最近、原発事故の報道もめっきり減ってきた。被災地を慮っての自粛の行きすぎは困るが、福島第一原発事故は現在進行形だ。 昨日も、4月に日米合同で行われてきた航空機による(半径80キロ以内の)地表および空間線量の測定結果の発表があったそうで、今やチェルノブイリ事故を越える量の放射線の累積があるとされたのに、そのことはほとんど報道されていないようだ。 東電に詰めている筆者の知るフリージャーナリストがブログでこれを重大視してレポートしている。http://kinoryu.cocolog-nifty.com/go_kinoryu/2011/05/post-3ae9.html?cid=62911472#comments
この一両日の大手メディアの報道は、1号機の建屋に人が入って換気を始めたことにより、放射線量が大幅に減少して今後水棺の作業が進みそうだという話と、一時帰宅の準備くらいであったろうか。 引き続き突っ込んだ詳細な報道が聞きたいし、そういう番組がどこかにあってもよいと思うのだが。
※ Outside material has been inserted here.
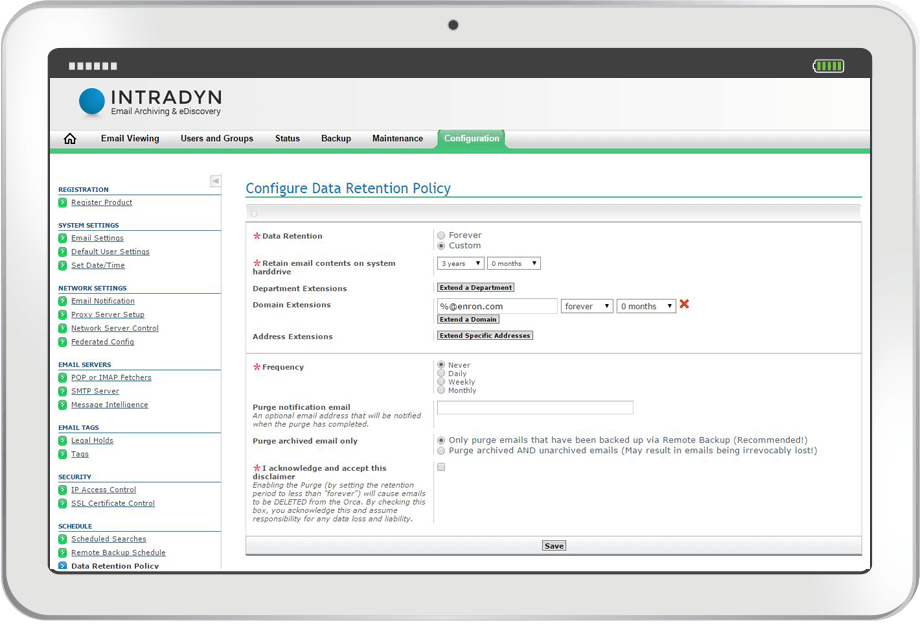Switch to the Backup tab
This screenshot has width=921, height=624.
point(336,138)
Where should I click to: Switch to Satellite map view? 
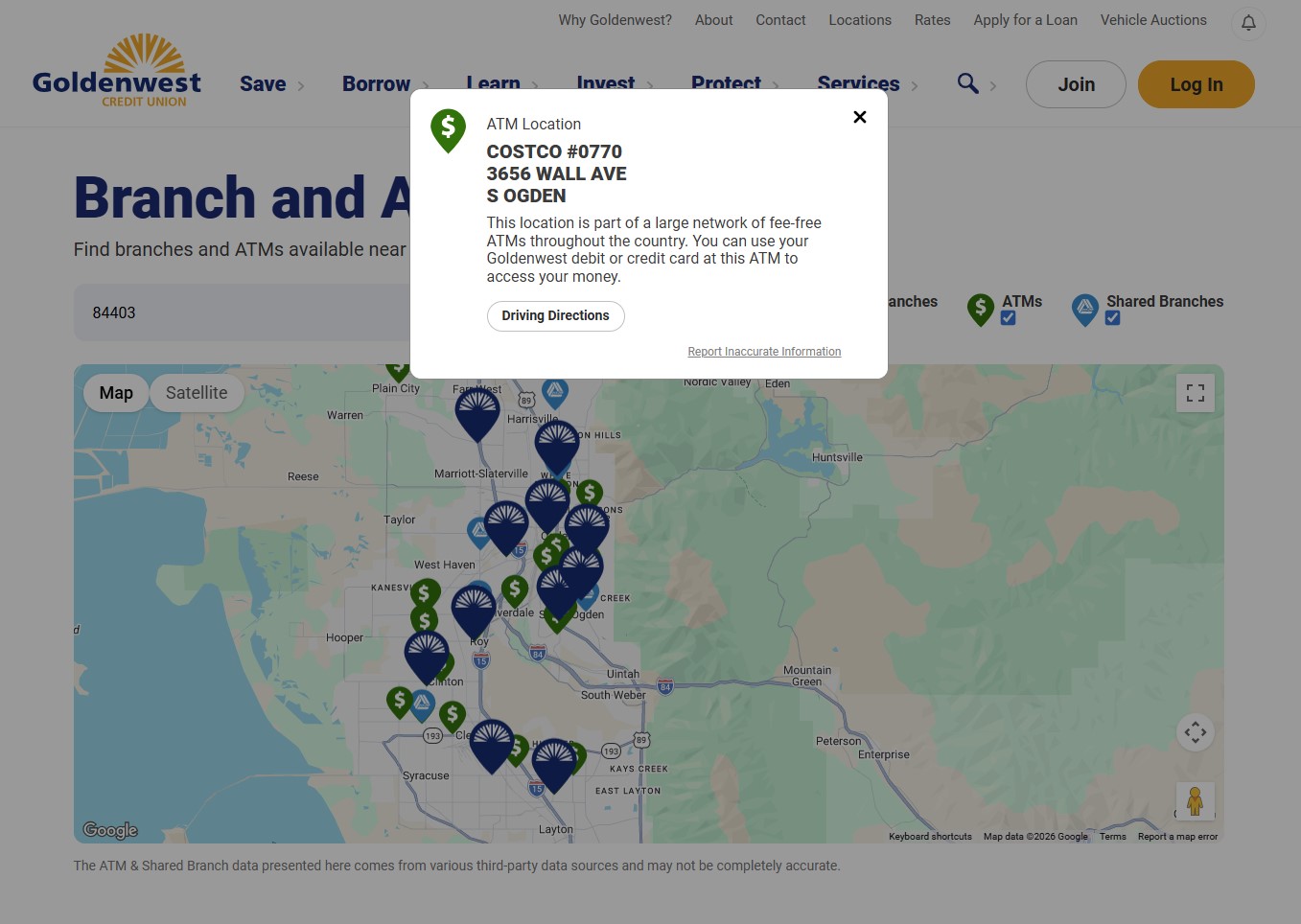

三陸の地震については、作家の吉村昭が昭和45年に上梓した「三陸海岸大津波」(文春文庫)という本を書店で見つけた。 三陸を時々旅した作家が、岩手県下閉伊郡田老村の巨大な防潮堤を見て津波に関心を持ち、岩手県宮古あたりから気仙沼あたりまでの沿岸の町村を回って、1896年の明治三陸地震と昭和8年の昭和三陸地震の大津波の体験者の声や記録を集めたものだ。今回起こったこととまさに同じ悲惨な大津波の模様が、体験者の肉声や子供たちの作文によって迫力を持って伝えられている。 三陸の人々は、津波の知識や訓練はそれなりに蓄積してきたことがわかるし、その結果できた巨大な防潮堤は今回の津波の引き波の威力を減衰したし、避難が素早かったために、壊滅することを免れた町村もある。200ページ足らずの短い記録文だが、一読に値すると思った。
日常を回復する中で油断すると忘れそうになるが、被災した人々には消しようもない体験である。 それにどう向き合っていくのか。 将来確実に起こりうる地震と原発の問題が、私たちがこの問題とともに在り続けることを要求していることは間違いない。